Start of Recorded data

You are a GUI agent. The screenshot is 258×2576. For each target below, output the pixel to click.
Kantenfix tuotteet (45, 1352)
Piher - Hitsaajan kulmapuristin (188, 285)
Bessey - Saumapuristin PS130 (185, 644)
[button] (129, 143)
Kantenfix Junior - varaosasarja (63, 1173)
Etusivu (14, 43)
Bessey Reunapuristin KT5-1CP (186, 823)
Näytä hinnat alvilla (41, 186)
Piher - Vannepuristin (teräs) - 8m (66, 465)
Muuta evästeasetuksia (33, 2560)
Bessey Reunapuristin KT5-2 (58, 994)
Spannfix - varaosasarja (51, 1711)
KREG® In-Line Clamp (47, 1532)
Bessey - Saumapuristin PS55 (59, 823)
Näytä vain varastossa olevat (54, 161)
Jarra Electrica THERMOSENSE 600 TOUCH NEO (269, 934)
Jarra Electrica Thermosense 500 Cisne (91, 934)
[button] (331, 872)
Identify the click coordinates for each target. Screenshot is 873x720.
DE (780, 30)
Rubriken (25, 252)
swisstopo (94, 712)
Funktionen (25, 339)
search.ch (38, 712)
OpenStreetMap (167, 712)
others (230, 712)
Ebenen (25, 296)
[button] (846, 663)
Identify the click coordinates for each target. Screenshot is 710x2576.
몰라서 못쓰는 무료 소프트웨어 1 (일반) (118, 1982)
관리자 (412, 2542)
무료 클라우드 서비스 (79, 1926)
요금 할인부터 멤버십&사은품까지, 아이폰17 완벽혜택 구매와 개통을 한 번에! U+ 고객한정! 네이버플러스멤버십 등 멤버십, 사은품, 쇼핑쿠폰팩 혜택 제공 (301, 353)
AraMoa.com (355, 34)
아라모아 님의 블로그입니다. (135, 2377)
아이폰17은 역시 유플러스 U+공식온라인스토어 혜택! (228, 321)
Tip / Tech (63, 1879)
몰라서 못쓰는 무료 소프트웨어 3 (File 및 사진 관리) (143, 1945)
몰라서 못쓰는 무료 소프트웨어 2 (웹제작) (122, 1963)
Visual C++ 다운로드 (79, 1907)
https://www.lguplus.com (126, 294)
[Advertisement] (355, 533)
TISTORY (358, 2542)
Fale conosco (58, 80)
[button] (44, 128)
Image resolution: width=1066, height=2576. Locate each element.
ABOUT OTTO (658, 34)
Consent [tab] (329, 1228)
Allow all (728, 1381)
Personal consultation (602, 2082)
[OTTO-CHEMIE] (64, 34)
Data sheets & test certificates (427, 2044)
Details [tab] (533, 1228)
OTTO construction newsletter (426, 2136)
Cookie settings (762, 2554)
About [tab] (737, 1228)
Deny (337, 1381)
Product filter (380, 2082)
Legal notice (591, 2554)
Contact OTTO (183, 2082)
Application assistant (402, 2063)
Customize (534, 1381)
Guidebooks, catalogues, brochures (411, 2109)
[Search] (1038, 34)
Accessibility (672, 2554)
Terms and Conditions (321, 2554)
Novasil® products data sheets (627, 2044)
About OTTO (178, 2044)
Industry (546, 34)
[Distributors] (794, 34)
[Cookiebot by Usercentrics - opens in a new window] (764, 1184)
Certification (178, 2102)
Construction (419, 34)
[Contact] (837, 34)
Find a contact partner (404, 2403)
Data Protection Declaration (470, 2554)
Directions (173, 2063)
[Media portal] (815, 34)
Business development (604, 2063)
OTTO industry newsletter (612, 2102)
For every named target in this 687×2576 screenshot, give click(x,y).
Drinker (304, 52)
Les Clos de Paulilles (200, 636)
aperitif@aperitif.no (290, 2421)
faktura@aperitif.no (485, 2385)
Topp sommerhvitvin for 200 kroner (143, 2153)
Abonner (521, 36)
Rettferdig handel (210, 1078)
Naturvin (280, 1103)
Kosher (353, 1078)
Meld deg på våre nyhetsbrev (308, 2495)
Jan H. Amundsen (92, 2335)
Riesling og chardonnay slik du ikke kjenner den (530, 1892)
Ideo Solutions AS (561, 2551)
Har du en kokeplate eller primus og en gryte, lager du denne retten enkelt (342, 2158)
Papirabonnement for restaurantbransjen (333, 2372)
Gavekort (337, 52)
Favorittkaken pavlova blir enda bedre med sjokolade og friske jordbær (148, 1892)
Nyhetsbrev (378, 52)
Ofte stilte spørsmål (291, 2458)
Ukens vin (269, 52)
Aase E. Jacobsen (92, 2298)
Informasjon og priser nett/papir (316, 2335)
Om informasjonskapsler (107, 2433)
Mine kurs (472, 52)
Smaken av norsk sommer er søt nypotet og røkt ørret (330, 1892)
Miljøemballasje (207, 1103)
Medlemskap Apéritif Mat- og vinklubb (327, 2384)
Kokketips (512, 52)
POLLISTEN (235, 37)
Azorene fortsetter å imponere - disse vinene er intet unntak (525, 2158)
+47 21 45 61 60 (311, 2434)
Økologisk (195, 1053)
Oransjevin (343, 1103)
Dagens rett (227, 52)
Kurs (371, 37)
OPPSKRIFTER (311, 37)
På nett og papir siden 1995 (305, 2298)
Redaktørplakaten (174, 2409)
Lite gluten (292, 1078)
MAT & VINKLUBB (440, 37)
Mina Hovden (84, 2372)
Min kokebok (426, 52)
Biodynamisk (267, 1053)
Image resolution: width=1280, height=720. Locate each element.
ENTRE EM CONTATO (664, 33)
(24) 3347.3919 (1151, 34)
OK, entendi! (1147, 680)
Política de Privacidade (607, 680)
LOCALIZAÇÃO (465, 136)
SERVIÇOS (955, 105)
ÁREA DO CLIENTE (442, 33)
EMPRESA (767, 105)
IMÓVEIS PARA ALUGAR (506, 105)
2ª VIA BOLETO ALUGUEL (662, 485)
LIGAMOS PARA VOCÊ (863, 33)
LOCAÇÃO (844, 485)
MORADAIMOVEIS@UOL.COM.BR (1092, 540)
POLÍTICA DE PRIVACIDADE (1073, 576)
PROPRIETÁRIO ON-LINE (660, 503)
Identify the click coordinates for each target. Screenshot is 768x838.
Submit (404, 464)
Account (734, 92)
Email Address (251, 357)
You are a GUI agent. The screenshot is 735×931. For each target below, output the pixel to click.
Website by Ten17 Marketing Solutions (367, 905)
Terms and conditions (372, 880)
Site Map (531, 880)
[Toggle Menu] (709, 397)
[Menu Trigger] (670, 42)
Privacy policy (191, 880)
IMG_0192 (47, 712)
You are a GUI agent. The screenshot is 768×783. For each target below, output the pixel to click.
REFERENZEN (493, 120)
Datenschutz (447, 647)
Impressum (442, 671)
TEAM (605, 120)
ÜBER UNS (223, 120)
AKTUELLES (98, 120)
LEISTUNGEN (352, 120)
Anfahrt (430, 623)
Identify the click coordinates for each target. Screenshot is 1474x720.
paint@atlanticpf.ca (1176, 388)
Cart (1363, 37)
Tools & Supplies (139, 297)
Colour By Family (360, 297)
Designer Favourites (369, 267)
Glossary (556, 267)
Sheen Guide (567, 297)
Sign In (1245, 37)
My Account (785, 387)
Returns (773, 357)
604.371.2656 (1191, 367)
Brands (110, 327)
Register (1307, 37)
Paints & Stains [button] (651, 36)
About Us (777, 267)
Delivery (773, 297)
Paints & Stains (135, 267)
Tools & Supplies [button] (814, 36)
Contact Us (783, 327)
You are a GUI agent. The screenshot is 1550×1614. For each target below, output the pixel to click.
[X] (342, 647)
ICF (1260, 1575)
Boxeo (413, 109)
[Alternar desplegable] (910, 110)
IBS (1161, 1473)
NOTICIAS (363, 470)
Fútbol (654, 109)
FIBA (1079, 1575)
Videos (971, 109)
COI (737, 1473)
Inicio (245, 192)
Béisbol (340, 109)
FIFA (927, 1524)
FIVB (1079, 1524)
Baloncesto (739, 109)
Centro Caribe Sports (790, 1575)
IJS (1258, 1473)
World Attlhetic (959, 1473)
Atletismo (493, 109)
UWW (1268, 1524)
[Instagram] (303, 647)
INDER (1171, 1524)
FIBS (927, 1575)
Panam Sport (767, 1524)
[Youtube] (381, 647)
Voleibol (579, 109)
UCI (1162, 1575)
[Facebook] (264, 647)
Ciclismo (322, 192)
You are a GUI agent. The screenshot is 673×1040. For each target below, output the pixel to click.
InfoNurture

End of Recorded data

• [To be done]:
Reproduce every line above exactly, from the line containing "[Cookiebot by Usercentrics" down to the line containing "Topp sommerhvitvin for 200 kroner (143, 2153)", both of those lines included.

• [Answer for this exercise]:
[Cookiebot by Usercentrics - opens in a new window] (764, 1184)
Certification (178, 2102)
Construction (419, 34)
[Contact] (837, 34)
Find a contact partner (404, 2403)
Data Protection Declaration (470, 2554)
Directions (173, 2063)
[Media portal] (815, 34)
Business development (604, 2063)
OTTO industry newsletter (612, 2102)
For every named target in this 687×2576 screenshot, give click(x,y).
Drinker (304, 52)
Les Clos de Paulilles (200, 636)
aperitif@aperitif.no (290, 2421)
faktura@aperitif.no (485, 2385)
Topp sommerhvitvin for 200 kroner (143, 2153)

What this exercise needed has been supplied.